Артем Велкорд




Единственный способ



Утро было прекрасное. Солнце выкатилось над рощей как упущенный кошкой клубок и лучами-нитями зажгло в росистой траве влажные искорки. Личный состав птичьих подразделений принялся за перекличку, а ничья кошка, сладко потянувшись, оставила нагретое место у палатки и отправилась пугать окрестных мышей. Проснулись обитатели реки, ровная вода пошла кругами и продолговатыми запятыми, затрещали над прибрежной травой стрекозы.
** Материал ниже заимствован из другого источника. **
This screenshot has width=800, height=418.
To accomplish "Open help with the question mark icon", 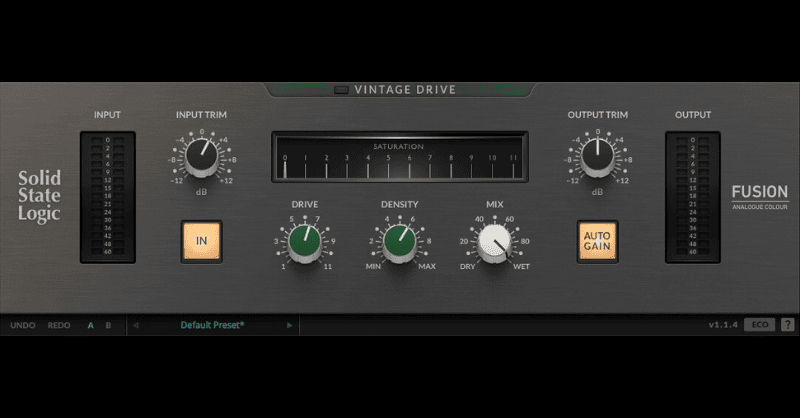I will tap(788, 325).
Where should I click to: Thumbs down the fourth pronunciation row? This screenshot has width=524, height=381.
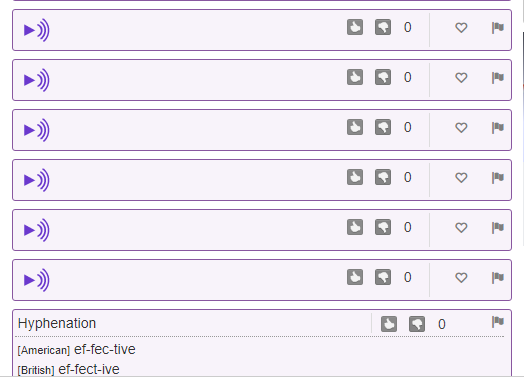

Мальчик закрыл полог палатки, сладко потянулся и зашлепал босиком к реке. Оставляя на песке следы, приблизился к воде, осторожно погрузил в нее пятку. Поежился и сменил пятку на носок. Оглянулся на палатку, быстро наклонился и мазнул краешками пальцев по воде, а затем по глазам. Повеселел и затопал обратно к палатке.

- Папа!

Изнутри невнято забубнили.

- Папа, вставай, - сказал мальчик темно-зеленому пологу.

Забубнили опять, на этот раз неодобрительно.

- Утро уже! – сказал мальчик. Подождал ответа. Потом сообщил:

- Ну, тогда я пока погуляю тут. Недалеко.

Палатка встряхнулась, во все стороны полетели капли росы. Мальчик отпрыгнул в сторону.

- Умойся хотя бы и чего-нибудь съешь, - сонно сказала палатка и вновь затряслась, как желе на блюдечке.

- Я уже умылся, а есть пока не хочу.

На это ответа не последовало. Мальчик выудил из палатки сандалии, застегнул расхлябанные ремешки на покрытых песком ступнях и зашагал вдоль реки.

Берег здесь был низкий и трявянистый. Кое-где к нему вплотную подступали кустарниковые заросли. Мальчик обходил преграды и возвращался к воде. Через несколько минут река сделала поворот, за плавным изгибом открылся вид на противоположный берег.

Скоро мальчик увидел деревянный щит. Опирался он на три широко расставленные ноги, плотно воткнутые в дерн. За щитом, как рыцарь в поединке, стоял мужчина. Левую руку он держал на отлете, а правой взмахивал вверх-вниз.

Мальчик остановился, поддернул шорты и склонил голову набок. Для рыцаря, решил мальчик, мужчина слишком крупноват. А щит – вовсе не щит, а специальная доска для художников, называется… забыл как называется.

Мужчина был кругл и колоритен. Он походил на дирижабль или на дыню, смотря как посмотреть. Мальчик посмотрел сперва, наклонив голову влево – так было похоже на дыню. Затем изменил наклон вправо, отсюда больше смахивало на дирижабль. Дирижабль в синем тренировочном костюме, местами заляпанном красками.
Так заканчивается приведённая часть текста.